■ About this exercise
Working from the entries below, tally each line that holds "pixels". Give the tally and nothing else.

■ Dataset entries
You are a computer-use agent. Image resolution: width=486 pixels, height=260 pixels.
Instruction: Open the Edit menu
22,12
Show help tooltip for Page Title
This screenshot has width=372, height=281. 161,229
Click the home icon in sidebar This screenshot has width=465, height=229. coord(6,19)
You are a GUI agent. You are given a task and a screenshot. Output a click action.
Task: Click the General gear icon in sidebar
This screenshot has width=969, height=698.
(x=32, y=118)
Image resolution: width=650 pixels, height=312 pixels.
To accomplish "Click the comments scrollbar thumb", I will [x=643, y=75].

* * *

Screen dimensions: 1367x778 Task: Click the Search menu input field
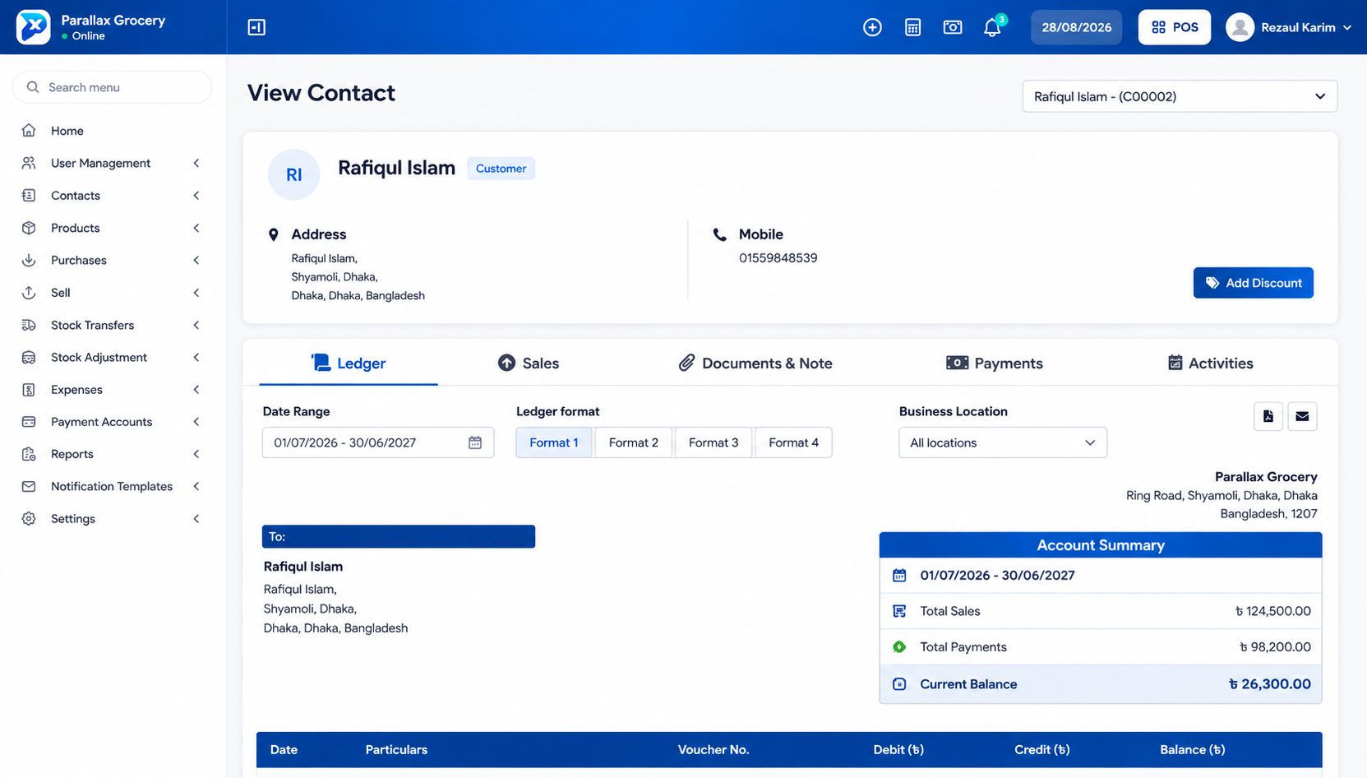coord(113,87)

■ Written response
2